BIAYA SANGAT MAHAL
Tapi itu akan memunculkan konsekuensi pada biaya. Angkatan Udara menghabiskan sekitar US$70.000 (sekitar Rp917 juta) untuk setiap jam B-52 ada di udara. Sebagai perbandingan, Bone membutuhan US$61,000 per terbang jam (sekitar Rp799 juta). Sekitar US$20.000 (Rp262 juta) per jam untuk platform kecil seperti F-16. Dan A-10 jauh lebih murah lagi.
Jadi untuk setiap jam waktu penerbangan BUFF, Angkatan Udara bisa mendapatkan tiga kali lebih banyak dari Viper atau Warthog.
Belum lagi masalah logistik, B-52 yang telah tua menuntut logistik lebih.Ketika mesin A-10 mengalami masalah di atas Irak pada 9 April, 2015, Warthog melakukan pendaratan darurat di Al Asad Air Base. Lima hari kemudian, tim perbaikan – dengan bantuan Marinir AS tiba di pangkalan dan membuat jet siap untuk pergi lagi setelah menginstal mesin baru.
Tidak seperti A-10, menggantikan salah satu dari delapan mesin B-52 membutuhkan biaya US$1,5 juta atau sekitar Rp19,6 miliar dan lebih banyak banyak usaha.
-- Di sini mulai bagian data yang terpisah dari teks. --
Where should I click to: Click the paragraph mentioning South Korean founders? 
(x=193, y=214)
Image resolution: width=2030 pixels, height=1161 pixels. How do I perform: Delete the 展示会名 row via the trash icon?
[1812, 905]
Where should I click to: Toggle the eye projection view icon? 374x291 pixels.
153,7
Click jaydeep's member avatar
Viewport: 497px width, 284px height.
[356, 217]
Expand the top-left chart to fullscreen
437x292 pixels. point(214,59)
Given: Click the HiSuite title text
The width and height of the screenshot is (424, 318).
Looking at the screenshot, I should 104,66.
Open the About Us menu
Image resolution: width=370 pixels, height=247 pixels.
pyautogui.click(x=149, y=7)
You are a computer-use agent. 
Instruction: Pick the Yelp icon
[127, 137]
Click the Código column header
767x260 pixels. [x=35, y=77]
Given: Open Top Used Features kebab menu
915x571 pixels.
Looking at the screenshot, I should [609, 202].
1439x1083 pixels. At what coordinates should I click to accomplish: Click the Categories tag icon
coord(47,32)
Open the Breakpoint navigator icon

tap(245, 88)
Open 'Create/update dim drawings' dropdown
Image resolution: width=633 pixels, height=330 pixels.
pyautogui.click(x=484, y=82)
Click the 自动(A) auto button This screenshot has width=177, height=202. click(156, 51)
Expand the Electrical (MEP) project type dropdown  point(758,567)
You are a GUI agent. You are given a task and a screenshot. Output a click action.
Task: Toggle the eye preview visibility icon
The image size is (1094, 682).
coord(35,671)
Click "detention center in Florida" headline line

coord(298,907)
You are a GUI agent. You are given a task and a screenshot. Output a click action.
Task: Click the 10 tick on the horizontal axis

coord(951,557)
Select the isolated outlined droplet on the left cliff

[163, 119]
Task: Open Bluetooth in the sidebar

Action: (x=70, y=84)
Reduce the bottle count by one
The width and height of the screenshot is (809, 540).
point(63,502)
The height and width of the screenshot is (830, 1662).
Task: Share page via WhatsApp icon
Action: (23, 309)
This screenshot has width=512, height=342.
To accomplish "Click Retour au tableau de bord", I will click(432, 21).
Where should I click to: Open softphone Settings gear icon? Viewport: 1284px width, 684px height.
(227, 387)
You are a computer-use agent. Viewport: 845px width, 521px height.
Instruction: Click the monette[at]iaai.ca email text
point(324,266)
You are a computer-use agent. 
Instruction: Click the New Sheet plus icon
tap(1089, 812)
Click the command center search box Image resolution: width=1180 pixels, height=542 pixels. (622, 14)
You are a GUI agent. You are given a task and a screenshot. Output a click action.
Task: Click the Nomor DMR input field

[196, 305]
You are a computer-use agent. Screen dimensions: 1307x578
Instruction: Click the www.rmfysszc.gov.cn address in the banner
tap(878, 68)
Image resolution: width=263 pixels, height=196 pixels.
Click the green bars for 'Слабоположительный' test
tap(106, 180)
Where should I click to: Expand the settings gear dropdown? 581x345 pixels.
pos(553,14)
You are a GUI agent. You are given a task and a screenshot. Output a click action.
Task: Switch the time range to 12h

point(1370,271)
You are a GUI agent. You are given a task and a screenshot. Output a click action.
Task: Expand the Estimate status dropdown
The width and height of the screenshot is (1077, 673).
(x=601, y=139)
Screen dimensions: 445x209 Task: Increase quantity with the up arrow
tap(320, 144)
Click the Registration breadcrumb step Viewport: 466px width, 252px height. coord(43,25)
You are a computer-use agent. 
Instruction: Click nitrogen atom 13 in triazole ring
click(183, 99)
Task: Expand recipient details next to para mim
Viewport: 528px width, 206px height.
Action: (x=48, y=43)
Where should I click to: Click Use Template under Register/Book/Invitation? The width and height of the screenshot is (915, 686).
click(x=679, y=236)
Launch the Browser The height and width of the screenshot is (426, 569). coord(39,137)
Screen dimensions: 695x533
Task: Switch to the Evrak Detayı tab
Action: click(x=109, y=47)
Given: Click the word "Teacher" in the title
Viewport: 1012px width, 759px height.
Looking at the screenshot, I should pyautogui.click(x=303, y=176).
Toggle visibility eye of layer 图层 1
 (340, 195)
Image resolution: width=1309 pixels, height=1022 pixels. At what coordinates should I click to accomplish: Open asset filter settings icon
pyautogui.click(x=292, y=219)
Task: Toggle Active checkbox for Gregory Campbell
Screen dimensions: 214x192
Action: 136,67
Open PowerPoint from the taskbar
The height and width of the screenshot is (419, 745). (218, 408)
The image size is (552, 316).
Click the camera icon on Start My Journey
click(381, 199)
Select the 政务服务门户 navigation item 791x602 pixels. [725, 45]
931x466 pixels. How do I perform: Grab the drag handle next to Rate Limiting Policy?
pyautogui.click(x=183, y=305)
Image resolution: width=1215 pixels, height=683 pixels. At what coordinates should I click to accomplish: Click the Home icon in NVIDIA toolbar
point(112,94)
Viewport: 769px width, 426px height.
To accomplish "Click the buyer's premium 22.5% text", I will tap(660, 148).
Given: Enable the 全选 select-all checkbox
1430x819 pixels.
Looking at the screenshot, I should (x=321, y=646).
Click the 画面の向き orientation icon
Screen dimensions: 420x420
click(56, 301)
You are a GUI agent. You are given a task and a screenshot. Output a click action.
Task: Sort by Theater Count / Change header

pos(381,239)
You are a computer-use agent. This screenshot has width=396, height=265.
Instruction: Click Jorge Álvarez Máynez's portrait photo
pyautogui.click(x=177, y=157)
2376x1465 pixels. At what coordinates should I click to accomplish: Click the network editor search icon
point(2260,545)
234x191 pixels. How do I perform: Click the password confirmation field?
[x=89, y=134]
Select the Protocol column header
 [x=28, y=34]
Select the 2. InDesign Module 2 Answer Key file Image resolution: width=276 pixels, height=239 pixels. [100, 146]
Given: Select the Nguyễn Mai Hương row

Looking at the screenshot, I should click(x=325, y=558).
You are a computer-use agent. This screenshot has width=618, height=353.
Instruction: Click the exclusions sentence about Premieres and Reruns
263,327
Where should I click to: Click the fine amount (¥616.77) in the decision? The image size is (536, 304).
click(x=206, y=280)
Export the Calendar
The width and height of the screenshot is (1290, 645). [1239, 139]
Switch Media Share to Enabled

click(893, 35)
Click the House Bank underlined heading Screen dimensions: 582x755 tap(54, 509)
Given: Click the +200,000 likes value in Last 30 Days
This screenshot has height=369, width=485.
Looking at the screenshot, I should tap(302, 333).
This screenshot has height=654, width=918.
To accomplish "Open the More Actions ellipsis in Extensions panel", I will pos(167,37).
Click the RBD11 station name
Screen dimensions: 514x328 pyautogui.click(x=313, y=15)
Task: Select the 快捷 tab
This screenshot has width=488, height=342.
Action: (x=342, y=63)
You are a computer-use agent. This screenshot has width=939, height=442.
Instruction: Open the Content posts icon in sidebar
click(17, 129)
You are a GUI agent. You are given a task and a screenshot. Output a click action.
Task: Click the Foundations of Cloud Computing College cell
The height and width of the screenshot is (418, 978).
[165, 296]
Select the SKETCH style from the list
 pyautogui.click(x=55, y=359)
Dan dibandingkan dengan mesin yang lebih modern, mesin Pratt dan Whitney TF-33 turbofan era Perang Dingin ini berisik, kotor, boros bahan bakar.
B-52, lepas dia sangat dihormati telah mengalami masalah lain setelah puluhan tahun digunakan. Pada bulan Januari 2014, sebuah B-52H terbakar di kokpit. Angkatan Udara memutuskan untuk menarik bomber lain keluar dari kuburan pesawat Boneyard di Davis-Monthan Air Force Base di Arizona dari memperbaiki pesawat terbakar. Cabang terbang memperkirakan membutuhkan biaya sekitar US$13 juta (Rp170 miliar) untuk membawa “Ghost Rider” yang sudah pensiun untuk kembali beraksi.
Bahkan upgrade B-52 untuk menjaga mereka up to date menjadi semakin sulit karena peluncur putar dalam teluk mereka dibangun untuk hanya membawa bom nuklir dan rudal jelajah. Untuk membawa persenjataan konvensional, pembom harus menggunakan rak rumit dan tiang eksternal.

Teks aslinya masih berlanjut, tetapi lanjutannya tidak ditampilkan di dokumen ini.